Irgendwann, lange, nachdem ich es wirklich gebraucht hätte, wird eines meiner Gebäude doch noch fertig. Irgendein Stall, irgendein Silo, ich weiß nicht. Meine Tiere brauchen weniger Futter, weil ich jetzt dieses Gebäude habe. Ich muss nicht mehr so viele Pflanzen anbauen, die ich nicht direkt weiter verarbeiten kann sondern die nur als Futter gedacht waren. Ich habe mehr Luft für Pflanzen die ich zur Produktion von etwas anderem brauche.
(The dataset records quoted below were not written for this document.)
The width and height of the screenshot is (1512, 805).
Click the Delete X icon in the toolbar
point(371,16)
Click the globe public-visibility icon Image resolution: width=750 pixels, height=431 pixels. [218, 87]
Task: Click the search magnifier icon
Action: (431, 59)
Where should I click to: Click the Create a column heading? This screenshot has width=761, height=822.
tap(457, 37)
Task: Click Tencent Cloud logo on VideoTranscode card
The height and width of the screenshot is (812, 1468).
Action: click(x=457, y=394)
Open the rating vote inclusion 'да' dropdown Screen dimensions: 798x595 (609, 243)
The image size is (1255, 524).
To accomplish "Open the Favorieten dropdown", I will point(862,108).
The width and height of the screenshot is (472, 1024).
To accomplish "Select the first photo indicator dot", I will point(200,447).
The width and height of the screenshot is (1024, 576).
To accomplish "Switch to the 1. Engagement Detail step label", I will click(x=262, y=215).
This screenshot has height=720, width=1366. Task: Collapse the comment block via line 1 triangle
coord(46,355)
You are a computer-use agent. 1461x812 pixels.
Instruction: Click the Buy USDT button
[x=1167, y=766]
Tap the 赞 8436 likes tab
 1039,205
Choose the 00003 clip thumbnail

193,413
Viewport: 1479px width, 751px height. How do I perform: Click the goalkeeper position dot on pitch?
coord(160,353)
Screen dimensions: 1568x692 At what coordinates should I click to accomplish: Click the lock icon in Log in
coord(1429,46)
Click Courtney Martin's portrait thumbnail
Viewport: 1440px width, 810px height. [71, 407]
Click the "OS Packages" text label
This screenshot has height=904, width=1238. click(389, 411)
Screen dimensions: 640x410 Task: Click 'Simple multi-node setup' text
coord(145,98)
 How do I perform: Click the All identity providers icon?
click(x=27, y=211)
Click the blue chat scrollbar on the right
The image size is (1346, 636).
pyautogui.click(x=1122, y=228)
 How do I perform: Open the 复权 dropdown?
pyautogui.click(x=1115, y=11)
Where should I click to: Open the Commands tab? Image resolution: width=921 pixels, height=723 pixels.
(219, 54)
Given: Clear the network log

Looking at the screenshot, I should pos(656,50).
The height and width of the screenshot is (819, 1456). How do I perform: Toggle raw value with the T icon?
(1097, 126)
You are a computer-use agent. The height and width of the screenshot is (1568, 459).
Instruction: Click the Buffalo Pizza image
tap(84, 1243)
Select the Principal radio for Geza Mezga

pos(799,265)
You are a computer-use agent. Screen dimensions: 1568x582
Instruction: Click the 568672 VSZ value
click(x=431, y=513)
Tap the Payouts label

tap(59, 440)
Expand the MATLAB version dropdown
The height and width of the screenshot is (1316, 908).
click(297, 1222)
Kurz gesagt: Ich muss, mit diesem Gebäude, weniger spielen als vorher. Das finde ich vielleicht noch die bizarrste Pointe von Farmville 2: Das Spiel belohnt mich damit, dass ich weniger spielen muss. Das ist das Spielziel: Es so wenig wie möglich spielen zu müssen. Viele der besten Spiele, die ich kenne machen es genau umgekehrt: Sie belohnen einen damit, dass man frei wird, sich in der Welt zu bewegen. Sie belohnen einen damit, dass man mehr spielen kann. Nicht Farmville.

15.

„Wenn das Spiel ein Gulag ist“, sagt der Freund, mit dem ich auf der Suche nach einem offenen Laden bin, in dem man uns noch Bier serviert, „warum spielst du es dann?“
„Weil ich glaube, dass ein bisschen etwas gutes darin steckt“, sage ich.
„Und?“, fragt er.
„Ich habe es noch nicht gefunden“, sage ich.
Wir wanken weiter durch die Nacht. Ich frage mich, ob mein Weizen schon reif ist.